Il respiro internazionale della manifestazione sarà anche garantito da una serie di finestre aperte su alcuni festival che con Videominuto condividono la passione per il cortissimo e presentano i migliori video delle loro più recenti edizioni: 60 Segundos con una serie di giovani autori cileni impegnati sul fronte dei media digitali; Slomo con una collezione di slow motion video che giocano sul concetto di tempo rallentato, realizzati da filmaker provenienti da tutto il mondo e raccolti dallo statunitense Ryan Junell; Minute Moments da Montreal con una raccolta di corti girati da visionari artisti dediti al superamento dei codici artistici sui media; i 1 Minute Film and Video Festival di Toronto e Aarau con i video premiati in Canada e Svizzera.

Da sottolineare anche le retrospettive, dedicate ad alcuni autori emergenti, come il coreano Boo Lee, l’israeliana Inbal Zehavi, l’olandese Alite Thijsen e il belga Geert Wachtelaer.
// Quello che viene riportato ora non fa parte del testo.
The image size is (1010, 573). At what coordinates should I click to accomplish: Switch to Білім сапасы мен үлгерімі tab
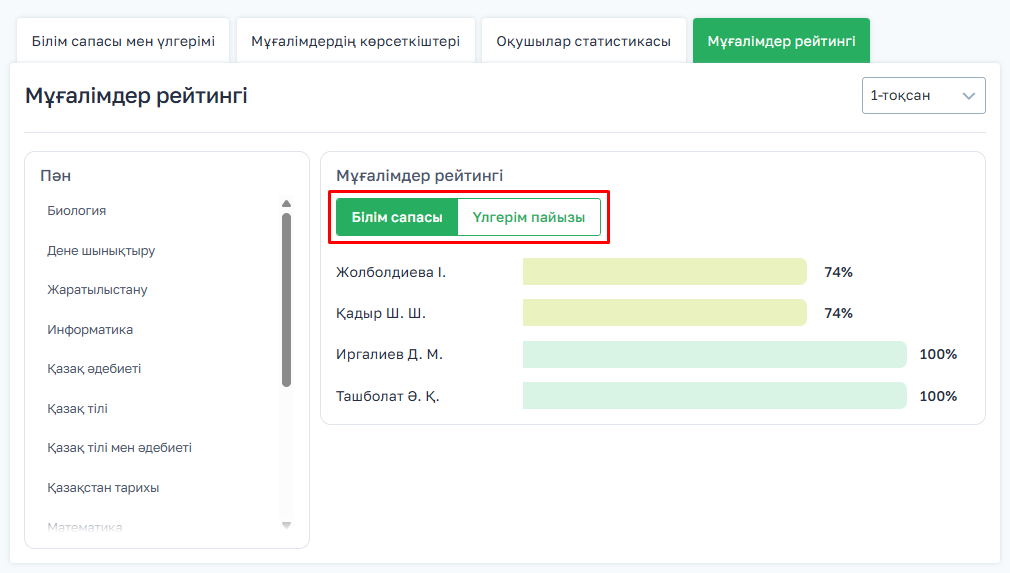coord(123,41)
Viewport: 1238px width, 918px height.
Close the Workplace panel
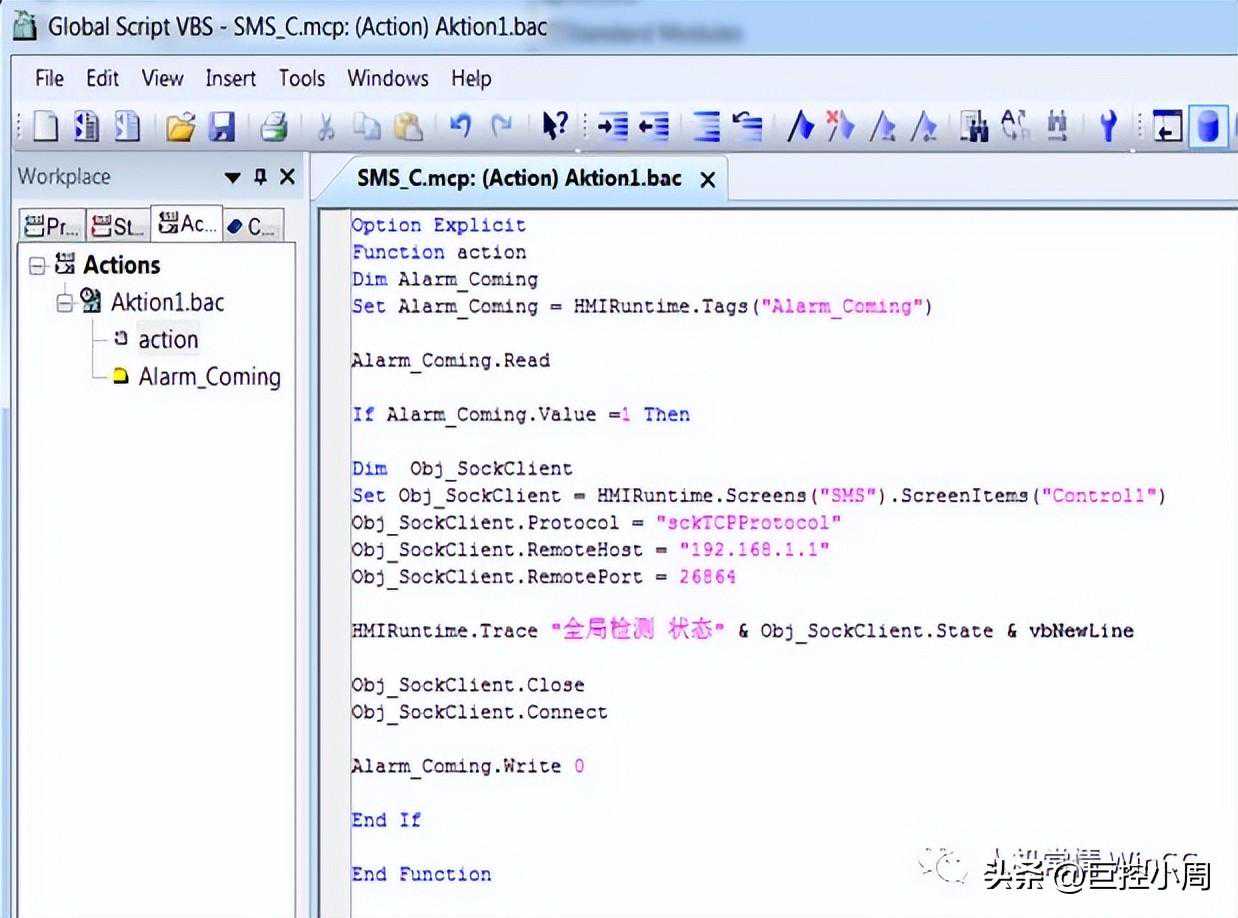pyautogui.click(x=287, y=177)
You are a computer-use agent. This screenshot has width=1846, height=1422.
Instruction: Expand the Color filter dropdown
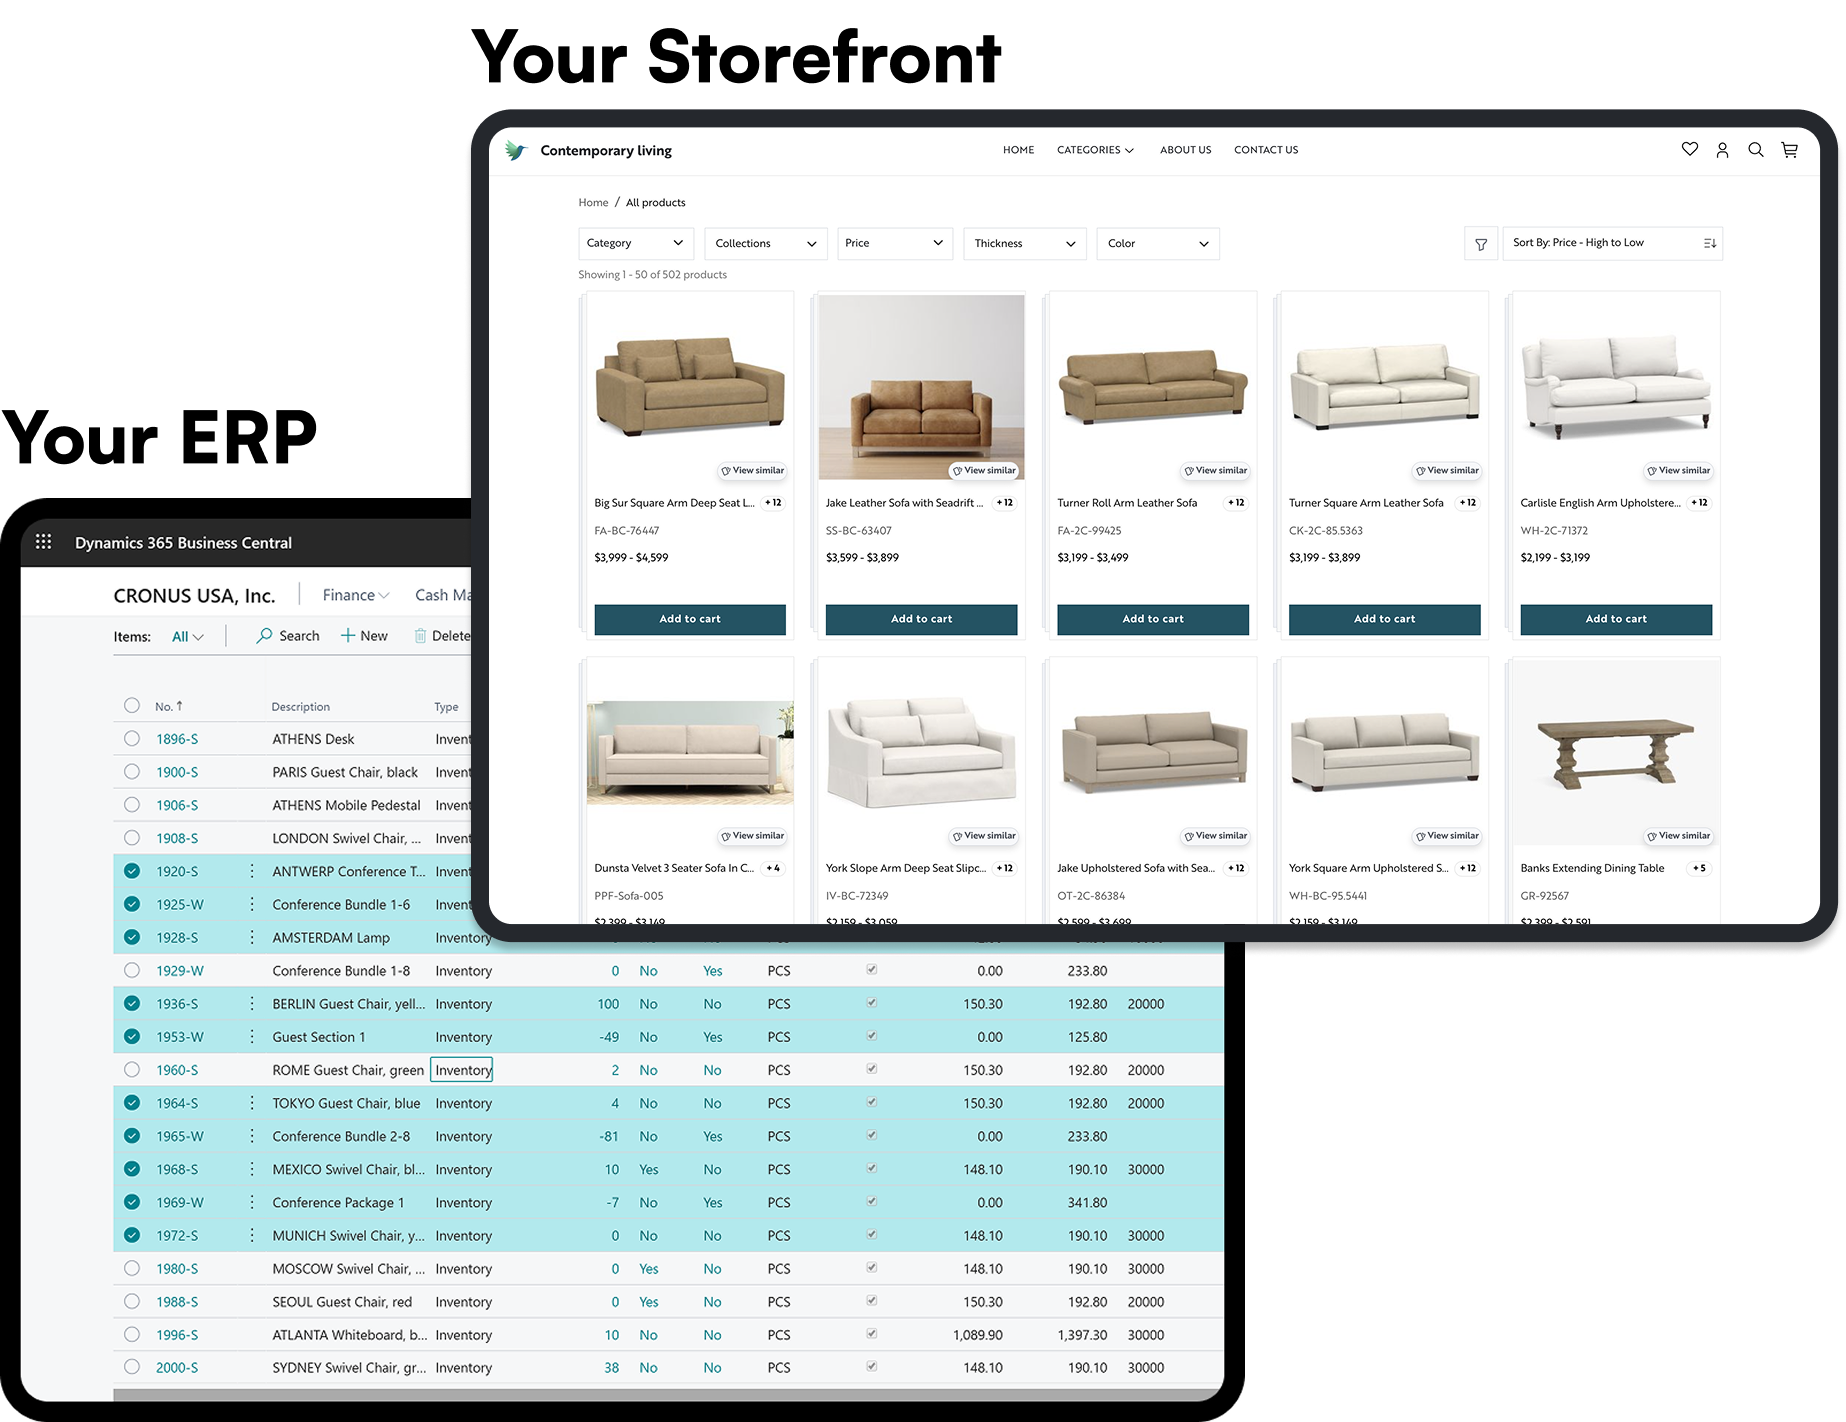(1157, 244)
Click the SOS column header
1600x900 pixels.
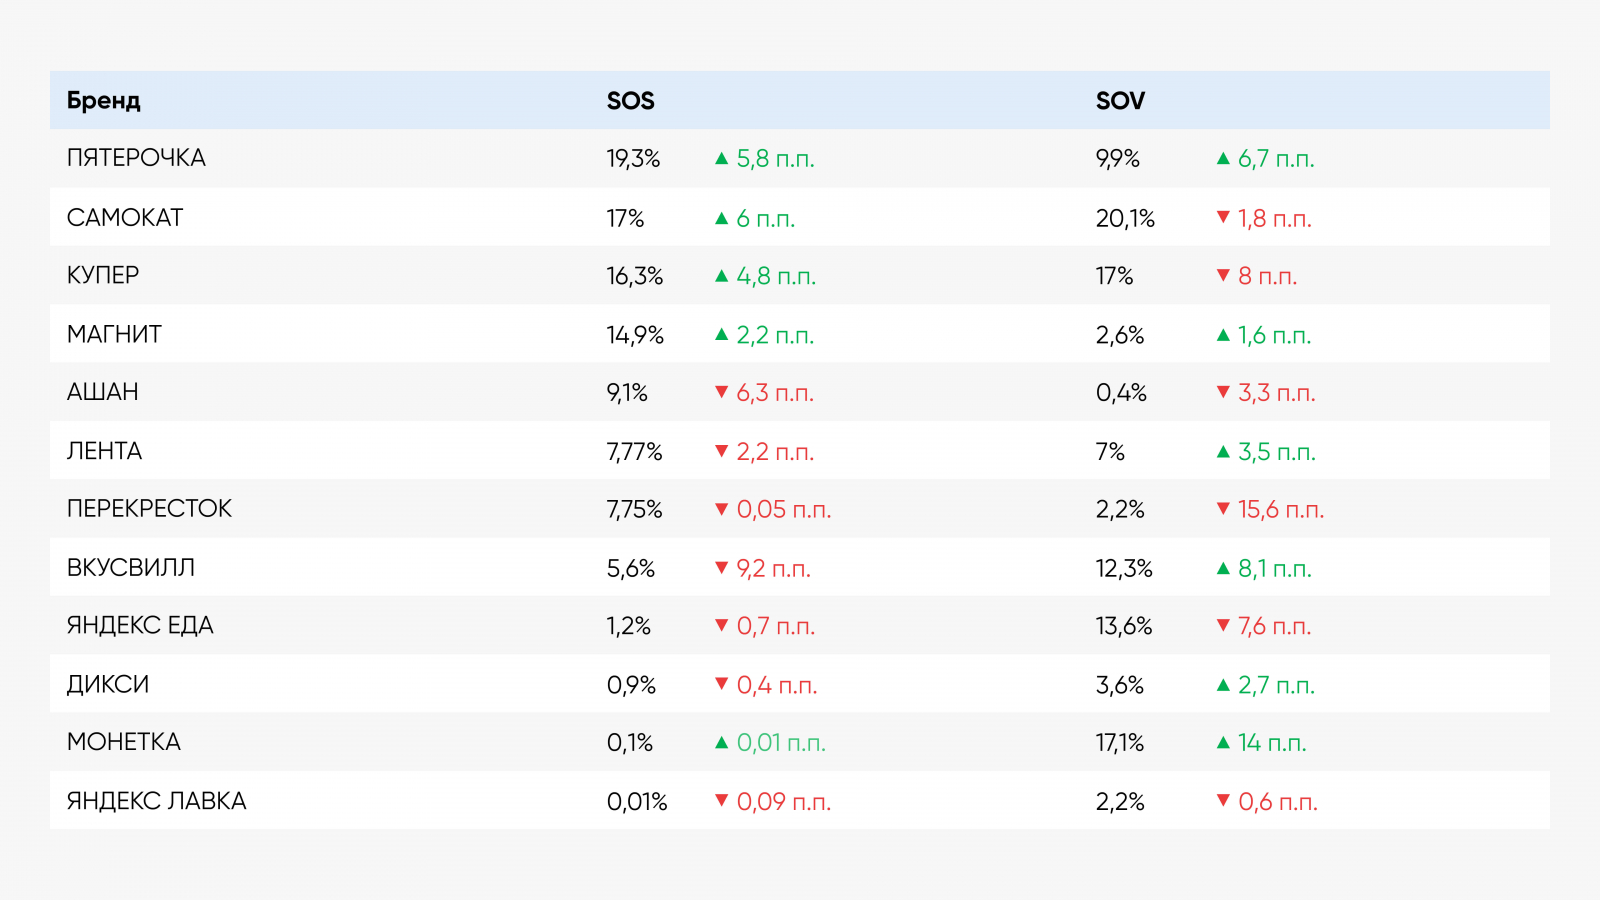(630, 101)
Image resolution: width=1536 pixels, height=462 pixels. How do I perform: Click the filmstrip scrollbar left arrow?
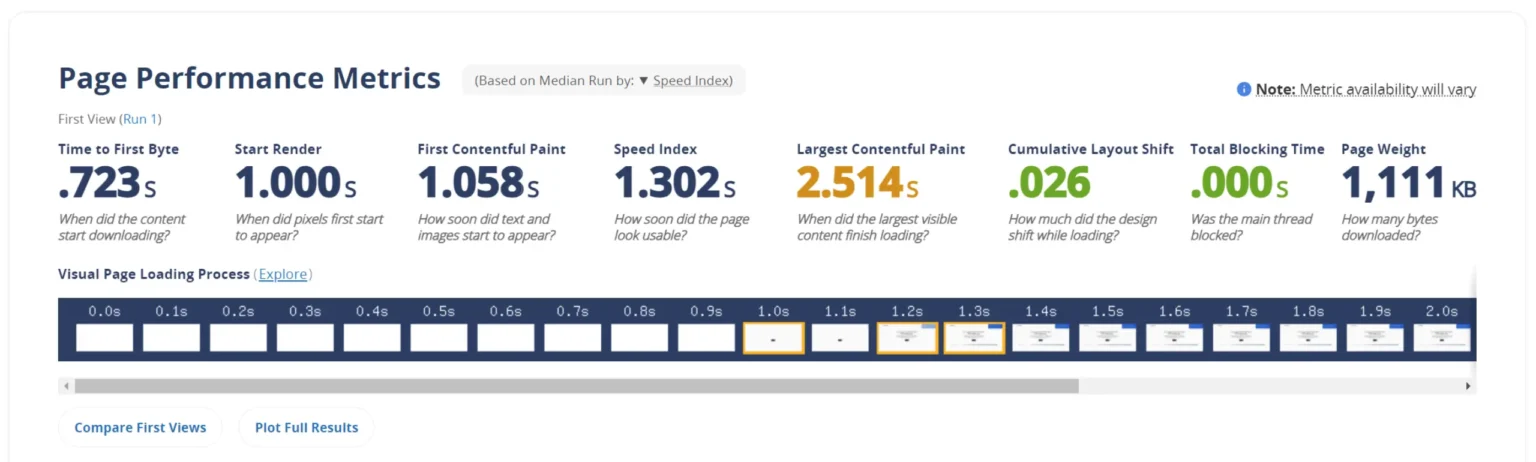point(66,386)
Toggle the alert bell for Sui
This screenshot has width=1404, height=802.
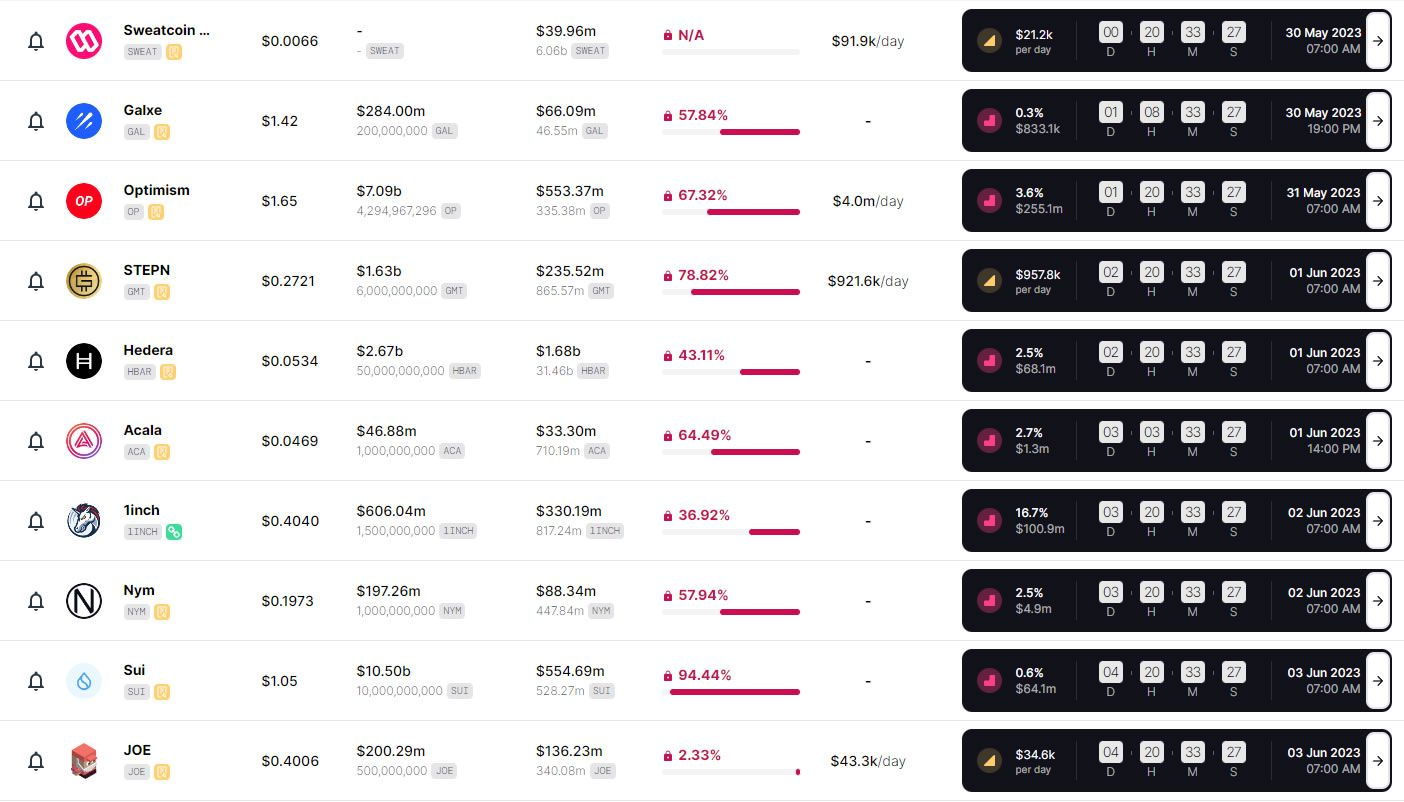click(36, 682)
Sul fronte italiano, la sezione New Italian Wave punta invece su due staff : Monotono con il naturalismo elettronico e Progetto Antenna con le sue architetture digitali e fluttuanti.

Molto ricco e articolato anche il fronte delle installazioni costruite sui format del video breve, con opere sparse per le sale espositive del Pecci e firmate da nomi noti del panorama new media nostrano ed europeo: Karin Andersen e Christian Rainer, gli inglesi Semiconductor, Francesco Arena con Corpicrudi e Benedetta Panisson, una delle più interessanti artiste dell’ultima generazione italiana (già vincitrice del premio Marina Abramovic). Ultima segnalazione per la mostra con le dure foto di Massimo Scognamiglio dedicate al feticismo della moda, e per la lounge-area.